Trump’s China Trade War: Good for the U.S. and Allies

President Trump and Xi Jinping staredown, courtesy of Trump White House Archive via Facebook

Trump was right on China in 2016, and he’s right in 2024. The U.S. needs to economically decouple and stop funding the military it’s most likely to face in a future conflict.

During his 2016 campaign, President Trump promised a tough stance on China. Democrats and mainstream media criticized his approach, claiming his trade restrictions and tariffs triggered a “destructive” and “failed” trade war.

Now, as the 2024 election approaches, Trump pledges an even tougher approach to China, with 100% tariffs. Critics are reviving old arguments, suggesting that it would be better for the U.S. to elect Kamala Harris and foster closer economic ties with China.

However, these arguments were flawed in 2016 and are even weaker now. The Biden-Harris administration not only upheld Trump’s tariffs but also strengthened them and imposed additional restrictions on China’s access to technology, especially chips. At the very least, these arguments appear hypocritical.

Trump’s trade war with China is critical for national security, the economy, and accelerating decoupling from China for the U.S. and its allies.

As exporting from China to the U.S. becomes more costly, American and European manufacturers will be compelled to either move production to the U.S. or relocate to other countries, such as Vietnam, Thailand, India, and Indonesia.

Factories moving to the U.S. bring investment, create jobs, and generate tax revenue, as their profits are earned domestically rather than in China.

Manufacturers that relocate to U.S. allies strengthen those economies, reducing their dependence on China and aligning them more closely with U.S. political interests.

Vietnam, Thailand, India, and Indonesia are pivotal to U.S. strategy in Asia, and increased trade will bolster these critical alliances.

China is the number one national security threat to the U.S., making it senseless for the U.S. to allow China to profit from American trade and investment.

Critics argue that Trump’s trade war with China failed for several reasons, with tariffs increasing costs for American consumers and raising prices on many products.

However, this is the purpose of tariffs: they are intended to discourage people from purchasing those products. If Americans choose to buy the products anyway, it generates revenue for the government.

When Trump raised billions of dollars in tariffs, this meant billions in revenue for the U.S. Treasury.

Since Americans typically avoid paying high prices, tariffs create an opening for American and foreign manufacturers to meet demand with more affordable products—diverting money away from Beijing.

Naysayers also argue that the U.S. trade deficit with China didn’t decrease despite the tariffs. The simple answer is that tariffs need to be increased even further.

Instead of fixating on the trade deficit, critics should focus on total revenue earned by Beijing—this is the figure the trade war was intended to reduce.
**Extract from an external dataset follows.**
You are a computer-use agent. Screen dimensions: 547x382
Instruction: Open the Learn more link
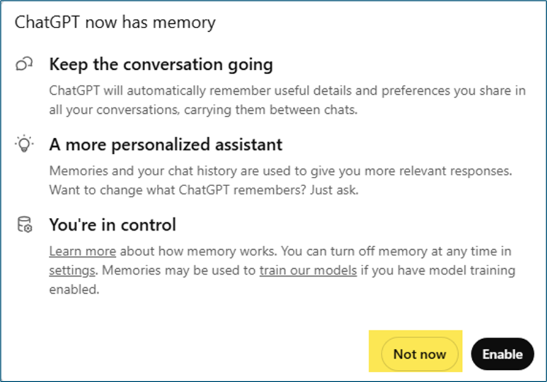pyautogui.click(x=83, y=251)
Trump has proposed a possible 200% tariff; if you own a small business and triple your prices, it stands to reason that demand for your products and services would drop significantly.

Critics also point out that China’s retaliatory tariffs hurt American farmers reliant on exports, leading the U.S. government to issue costly relief packages. This is a valid concern—U.S. exports to China will inevitably decline due to retaliatory tariffs.

However, during World War II, U.S. exporters couldn’t sell to Nazi Germany once the U.S. entered the war. The situation with China is similar; the U.S. and China are already in a cold war, and trading with an adversary should be limited.

During the Cold War with the USSR, trade and investment between the two were minimal. It’s unclear why critics expect the China cold war to be treated differently.

Critics argue that China continued its trade cheating, including intellectual property theft and forced technology transfer, with minimal structural reform.

This is similar to the criticism that, despite Trump negotiating a Phase One trade deal, China didn’t fulfill its commitments, leading critics to label Trump’s trade policies as ineffective.

However, these points logically suggest the need for stricter restrictions.

Both critics and conservatives agree that China engages in unfair trade practices and that existing measures have not been enough to curb this behavior.

Therefore, it makes sense to stop trading with China altogether. This also underscores the ineffectiveness of the WTO and other globalist organizations, bolstering Trump’s argument for withdrawing from the agreement.

Critics also claim that the trade war disrupted global supply chains, driving up production costs and limiting growth opportunities for U.S. businesses.

However, this disruption occurred largely because U.S. allies, like Germany and France, undermined the trade war by continuing to trade with and depend on China.

Stronger restrictions and a Trump-style diplomatic push, reminding allies of their reliance on the U.S. for security and trade, would encourage them to seek new supply chains and trade routes that exclude China.

Finally, critics claim that Trump worsened U.S.-China relations. However, under Biden, China remains the number one cybersecurity threat, top trade violator, leading espionage threat, and primary military rival.

This suggests that a softer approach has not improved relations and indicates that the U.S. should not seek closer ties with China. Instead, the U.S. should strengthen alliances, shifting trade and investment away from China, and restrict immigration from the PRC to reduce espionage opportunities.

Trump was right about China in 2016, and the past four years of unchecked Chinese aggression prove that tougher measures are necessary.